Come to my arms, my beamish boy!
Oh frabjous day! Calloo, callay” – Lewis Carroll.
At last, England have won a match on tour this winter. Break out the champers, light the fireworks, let joy be unconfined.
Yes, I know it’s pathetic, but there has been all too little to be pleased about this winter, so it will have to do.
Still, this was a special win. Unlike most of England’s rare victories, this one will be remembered for many years. Pub quizmasters will be reminding their punters for decades that for the first time in the history of ODI cricket, batsmen were ordered from the sidelines to accept the offer of light when they would be declared the losers – and when they had been ahead on Duckworth-Lewis until the previous ball.

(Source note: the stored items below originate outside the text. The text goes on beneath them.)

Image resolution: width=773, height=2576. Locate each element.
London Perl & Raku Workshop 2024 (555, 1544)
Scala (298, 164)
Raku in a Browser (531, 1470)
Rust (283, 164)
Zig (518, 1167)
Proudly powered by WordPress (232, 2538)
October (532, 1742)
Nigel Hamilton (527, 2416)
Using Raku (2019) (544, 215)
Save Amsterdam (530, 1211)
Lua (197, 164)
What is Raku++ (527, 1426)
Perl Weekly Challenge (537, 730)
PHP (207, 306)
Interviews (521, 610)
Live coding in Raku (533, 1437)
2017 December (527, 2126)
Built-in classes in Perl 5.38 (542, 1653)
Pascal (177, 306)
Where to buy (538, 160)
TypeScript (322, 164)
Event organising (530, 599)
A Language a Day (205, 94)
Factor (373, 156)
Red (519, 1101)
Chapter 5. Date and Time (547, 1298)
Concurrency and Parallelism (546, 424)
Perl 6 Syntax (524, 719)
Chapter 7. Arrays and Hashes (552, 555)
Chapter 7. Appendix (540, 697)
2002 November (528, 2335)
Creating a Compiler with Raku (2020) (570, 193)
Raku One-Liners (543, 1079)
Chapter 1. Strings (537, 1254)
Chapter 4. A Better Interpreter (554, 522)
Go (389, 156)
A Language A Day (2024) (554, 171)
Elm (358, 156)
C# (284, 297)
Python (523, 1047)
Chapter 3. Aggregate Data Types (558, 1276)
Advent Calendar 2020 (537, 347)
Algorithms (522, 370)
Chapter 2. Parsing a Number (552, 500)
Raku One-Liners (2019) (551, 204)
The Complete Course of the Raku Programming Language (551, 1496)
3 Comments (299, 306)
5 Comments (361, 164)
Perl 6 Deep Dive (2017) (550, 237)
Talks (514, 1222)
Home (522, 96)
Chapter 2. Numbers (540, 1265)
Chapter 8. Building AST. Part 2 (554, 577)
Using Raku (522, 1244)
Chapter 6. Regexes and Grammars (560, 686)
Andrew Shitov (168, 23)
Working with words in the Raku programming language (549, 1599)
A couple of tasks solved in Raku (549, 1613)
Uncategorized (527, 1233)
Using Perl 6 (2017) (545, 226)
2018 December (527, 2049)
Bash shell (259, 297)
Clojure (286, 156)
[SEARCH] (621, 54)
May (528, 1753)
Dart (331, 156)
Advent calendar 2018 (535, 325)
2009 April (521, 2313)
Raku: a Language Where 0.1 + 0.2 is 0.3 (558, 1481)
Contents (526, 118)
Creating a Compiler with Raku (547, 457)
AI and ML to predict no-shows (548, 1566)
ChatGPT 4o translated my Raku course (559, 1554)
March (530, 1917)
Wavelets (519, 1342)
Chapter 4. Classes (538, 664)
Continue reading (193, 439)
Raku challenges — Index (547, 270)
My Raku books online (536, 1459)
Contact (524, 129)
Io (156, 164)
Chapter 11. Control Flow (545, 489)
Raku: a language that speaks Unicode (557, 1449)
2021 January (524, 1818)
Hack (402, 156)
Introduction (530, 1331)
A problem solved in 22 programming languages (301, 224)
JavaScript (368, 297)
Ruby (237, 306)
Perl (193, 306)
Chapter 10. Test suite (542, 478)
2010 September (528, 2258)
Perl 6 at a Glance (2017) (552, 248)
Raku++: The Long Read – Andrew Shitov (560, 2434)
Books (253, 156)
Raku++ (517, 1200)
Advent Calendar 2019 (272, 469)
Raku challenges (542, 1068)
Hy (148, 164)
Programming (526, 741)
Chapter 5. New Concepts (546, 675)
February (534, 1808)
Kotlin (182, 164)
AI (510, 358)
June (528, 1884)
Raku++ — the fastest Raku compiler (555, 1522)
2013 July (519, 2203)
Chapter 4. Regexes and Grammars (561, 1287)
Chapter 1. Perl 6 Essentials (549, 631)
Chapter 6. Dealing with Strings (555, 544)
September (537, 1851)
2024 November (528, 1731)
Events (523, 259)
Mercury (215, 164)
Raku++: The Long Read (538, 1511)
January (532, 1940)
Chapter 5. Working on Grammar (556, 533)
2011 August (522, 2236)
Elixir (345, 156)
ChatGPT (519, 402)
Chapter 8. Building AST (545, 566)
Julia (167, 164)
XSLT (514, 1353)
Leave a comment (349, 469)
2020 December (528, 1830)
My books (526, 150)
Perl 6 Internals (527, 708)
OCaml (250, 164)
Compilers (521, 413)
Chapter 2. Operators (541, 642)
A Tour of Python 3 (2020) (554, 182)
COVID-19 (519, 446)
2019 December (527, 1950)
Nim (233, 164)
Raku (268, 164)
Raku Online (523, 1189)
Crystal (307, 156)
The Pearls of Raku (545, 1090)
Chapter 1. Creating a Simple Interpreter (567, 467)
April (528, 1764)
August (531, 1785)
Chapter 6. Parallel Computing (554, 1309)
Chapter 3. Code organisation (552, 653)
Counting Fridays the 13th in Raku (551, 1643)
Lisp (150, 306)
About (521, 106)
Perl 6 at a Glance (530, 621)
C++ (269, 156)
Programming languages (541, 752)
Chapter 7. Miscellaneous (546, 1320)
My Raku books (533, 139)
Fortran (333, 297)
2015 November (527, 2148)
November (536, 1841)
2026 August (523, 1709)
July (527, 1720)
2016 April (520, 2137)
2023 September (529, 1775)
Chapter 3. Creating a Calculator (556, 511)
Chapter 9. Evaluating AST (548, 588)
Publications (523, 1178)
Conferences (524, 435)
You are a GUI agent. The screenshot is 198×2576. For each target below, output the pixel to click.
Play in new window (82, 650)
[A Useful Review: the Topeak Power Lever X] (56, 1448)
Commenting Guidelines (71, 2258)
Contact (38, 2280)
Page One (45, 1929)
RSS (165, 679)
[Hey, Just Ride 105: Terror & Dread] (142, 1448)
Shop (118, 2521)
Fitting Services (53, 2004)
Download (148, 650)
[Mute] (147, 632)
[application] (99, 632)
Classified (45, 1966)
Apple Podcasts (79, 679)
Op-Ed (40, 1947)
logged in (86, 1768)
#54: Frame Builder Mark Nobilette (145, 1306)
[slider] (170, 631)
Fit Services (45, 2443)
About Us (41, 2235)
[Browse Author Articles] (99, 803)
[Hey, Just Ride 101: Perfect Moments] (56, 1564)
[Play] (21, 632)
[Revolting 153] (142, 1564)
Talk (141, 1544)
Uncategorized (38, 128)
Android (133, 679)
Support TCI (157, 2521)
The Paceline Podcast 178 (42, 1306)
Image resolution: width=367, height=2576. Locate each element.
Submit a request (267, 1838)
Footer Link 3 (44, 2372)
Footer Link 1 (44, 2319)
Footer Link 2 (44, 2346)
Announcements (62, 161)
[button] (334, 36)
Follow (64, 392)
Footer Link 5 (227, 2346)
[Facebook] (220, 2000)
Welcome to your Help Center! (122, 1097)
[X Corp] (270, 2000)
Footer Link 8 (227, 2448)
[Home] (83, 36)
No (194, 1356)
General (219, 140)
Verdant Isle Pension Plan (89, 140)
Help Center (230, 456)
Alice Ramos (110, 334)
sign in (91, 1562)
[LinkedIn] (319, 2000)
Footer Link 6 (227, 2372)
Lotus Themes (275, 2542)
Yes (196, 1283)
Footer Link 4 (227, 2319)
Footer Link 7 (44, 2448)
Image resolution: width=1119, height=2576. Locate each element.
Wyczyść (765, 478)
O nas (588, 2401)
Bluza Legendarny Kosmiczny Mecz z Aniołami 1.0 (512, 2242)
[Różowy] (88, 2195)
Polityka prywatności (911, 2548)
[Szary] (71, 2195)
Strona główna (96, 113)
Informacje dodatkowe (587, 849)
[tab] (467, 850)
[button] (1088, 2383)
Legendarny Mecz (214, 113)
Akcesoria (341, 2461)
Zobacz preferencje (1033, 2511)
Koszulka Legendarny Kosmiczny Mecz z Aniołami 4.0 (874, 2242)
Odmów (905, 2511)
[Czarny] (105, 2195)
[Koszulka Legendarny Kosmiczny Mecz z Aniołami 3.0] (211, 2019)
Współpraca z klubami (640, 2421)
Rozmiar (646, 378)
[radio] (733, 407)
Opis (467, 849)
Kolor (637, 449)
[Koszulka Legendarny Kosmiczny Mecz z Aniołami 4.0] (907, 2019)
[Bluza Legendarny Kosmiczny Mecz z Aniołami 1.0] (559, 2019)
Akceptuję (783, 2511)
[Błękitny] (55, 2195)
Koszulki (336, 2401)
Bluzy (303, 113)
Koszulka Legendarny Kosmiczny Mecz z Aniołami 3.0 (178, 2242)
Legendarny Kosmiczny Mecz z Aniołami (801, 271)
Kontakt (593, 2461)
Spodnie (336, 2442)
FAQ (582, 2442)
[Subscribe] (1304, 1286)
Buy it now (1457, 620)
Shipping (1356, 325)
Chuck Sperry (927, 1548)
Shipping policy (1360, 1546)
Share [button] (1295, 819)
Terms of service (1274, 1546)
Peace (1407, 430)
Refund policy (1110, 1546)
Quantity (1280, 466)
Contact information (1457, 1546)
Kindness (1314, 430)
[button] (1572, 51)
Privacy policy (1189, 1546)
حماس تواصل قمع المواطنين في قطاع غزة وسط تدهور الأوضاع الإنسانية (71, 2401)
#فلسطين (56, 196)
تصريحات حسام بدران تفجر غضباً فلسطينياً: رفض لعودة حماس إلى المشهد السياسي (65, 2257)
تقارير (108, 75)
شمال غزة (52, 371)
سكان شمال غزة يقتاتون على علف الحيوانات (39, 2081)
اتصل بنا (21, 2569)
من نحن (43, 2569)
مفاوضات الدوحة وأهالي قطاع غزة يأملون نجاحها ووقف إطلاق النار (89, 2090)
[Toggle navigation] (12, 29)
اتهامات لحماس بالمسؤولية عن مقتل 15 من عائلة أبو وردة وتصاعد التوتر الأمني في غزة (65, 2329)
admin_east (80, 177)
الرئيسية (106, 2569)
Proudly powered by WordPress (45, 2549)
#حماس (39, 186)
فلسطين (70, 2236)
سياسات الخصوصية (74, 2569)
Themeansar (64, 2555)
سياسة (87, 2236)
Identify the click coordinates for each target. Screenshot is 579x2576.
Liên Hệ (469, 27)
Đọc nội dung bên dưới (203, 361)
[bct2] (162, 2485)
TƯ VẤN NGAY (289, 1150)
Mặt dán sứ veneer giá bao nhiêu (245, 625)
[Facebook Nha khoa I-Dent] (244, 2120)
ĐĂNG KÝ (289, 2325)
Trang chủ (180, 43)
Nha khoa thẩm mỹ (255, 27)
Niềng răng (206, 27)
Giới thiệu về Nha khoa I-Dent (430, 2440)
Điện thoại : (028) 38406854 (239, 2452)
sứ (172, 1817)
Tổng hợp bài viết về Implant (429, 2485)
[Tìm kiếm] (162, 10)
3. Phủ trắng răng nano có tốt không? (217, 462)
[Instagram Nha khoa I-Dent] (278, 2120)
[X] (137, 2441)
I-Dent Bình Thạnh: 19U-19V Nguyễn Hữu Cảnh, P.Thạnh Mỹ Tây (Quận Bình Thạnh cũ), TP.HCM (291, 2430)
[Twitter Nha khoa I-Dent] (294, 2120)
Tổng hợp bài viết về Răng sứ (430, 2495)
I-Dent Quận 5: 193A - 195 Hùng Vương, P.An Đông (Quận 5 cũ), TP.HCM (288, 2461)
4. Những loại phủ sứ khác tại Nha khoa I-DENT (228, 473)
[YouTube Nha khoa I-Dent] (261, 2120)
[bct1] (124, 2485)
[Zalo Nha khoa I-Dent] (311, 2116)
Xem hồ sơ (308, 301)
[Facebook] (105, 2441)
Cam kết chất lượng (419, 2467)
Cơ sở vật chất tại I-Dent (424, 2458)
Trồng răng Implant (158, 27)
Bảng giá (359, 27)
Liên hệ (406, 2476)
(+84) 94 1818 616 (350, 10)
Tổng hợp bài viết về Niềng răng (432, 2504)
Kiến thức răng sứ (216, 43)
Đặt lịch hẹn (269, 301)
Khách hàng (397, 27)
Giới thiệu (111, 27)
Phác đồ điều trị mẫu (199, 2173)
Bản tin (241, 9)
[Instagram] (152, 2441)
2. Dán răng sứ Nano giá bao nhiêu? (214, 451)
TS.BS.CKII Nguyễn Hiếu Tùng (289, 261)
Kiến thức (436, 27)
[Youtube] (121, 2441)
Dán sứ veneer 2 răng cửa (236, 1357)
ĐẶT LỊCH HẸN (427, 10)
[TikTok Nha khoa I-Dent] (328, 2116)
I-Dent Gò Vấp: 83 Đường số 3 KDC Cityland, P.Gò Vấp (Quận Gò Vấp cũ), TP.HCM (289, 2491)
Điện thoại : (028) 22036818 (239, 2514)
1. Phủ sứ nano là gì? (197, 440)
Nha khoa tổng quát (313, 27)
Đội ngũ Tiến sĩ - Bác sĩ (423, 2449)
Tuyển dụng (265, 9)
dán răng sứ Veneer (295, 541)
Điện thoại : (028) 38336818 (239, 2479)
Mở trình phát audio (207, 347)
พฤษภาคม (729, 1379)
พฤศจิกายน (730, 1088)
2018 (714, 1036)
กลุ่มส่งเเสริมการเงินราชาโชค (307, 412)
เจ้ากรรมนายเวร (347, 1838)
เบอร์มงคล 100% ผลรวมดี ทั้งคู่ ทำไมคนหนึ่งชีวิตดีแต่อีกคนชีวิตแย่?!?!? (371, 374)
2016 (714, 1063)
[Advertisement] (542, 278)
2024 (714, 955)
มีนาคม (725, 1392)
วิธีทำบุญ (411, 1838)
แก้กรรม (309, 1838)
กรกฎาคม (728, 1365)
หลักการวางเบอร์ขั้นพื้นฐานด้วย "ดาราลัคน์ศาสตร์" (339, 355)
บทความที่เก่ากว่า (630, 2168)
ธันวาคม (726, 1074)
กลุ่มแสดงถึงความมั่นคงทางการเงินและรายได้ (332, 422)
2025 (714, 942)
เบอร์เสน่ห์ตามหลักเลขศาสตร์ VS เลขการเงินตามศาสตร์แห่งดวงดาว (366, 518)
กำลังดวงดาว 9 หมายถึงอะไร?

Both sides’ supporters will claim that their side would have won if the game had run its full course, but the incontrovertible fact is that West Indies carefully laid out a banana skin and then demonstrated how to fall over on it without taking into account that they were doing it for real – unless, that is, they were actually bent on proving that they could equal any incompetence England had managed at Sabina Park.
And it’s West Indies as a whole, not just the coach. John Dyson honourably stood up and took the rap, but ultimately ordering players on and off the field is a captain’s prerogative and he does not escape blame simply because he delegated his responsibility to a member of the support staff.
So West Indies have gone one better than South Africa did when bundling themselves out of the 2002-3 World Cup when they too misread the Duckworth-Lewis rules, thought they didn’t need an extra run to take the win which would have kept them in the competition and blocked out the last ball.
Which, meandering further back into history, recalls the remarkable end to the semi-final of the 1983 NatWest Trophy. Middlesex had managed 222/9 off their 60 overs, and at the beginning of Somerset’s 60th over, they were 222/8 with Botham on strike on 96*. Botham was the captain, and he checked on the rules with the umpires, who confirmed that if the scores were level at the end of 60 overs, the side losing the fewer wickets were the winners. So Botham blocked out a maiden, knowing that that was all he had to do to win.
Returning to the present, there is clearly a distinct risk that several England players will be unavailable for training tomorrow, being on sick parade with sides split through laughing manically at their good fortune. They should stop laughing pretty quickly, though, for they only scraped though by the proverbial coat of varnish.
Shiv Chanderpaul came oh so close to ripping the game out of their hands with that astonishing assault on Steve Harmison. Even Kevin Pietersen must have blinked at the audacity of the sweep over fine leg for six, but the rest of the over was just as destructive. If he hadn’t been out the next ball, he would have won the game and added the Man of the Match award to his string of honours – which as of Tuesday includes Guyana’s third-highest national award, the Cacique’s Crown of Honour. (I’m most disappointed to find out that the Crown of Honour is only a medal with a crown on it: it would have been such fun to see a crowned head walk out to bat.)
But still, a win’s a win, and England’s pro tem coach Andy Flower will be much relieved; it may even get him over the embarrassment of KP revealing in a Sky TV interview that the players refer to him as ‘Petals’.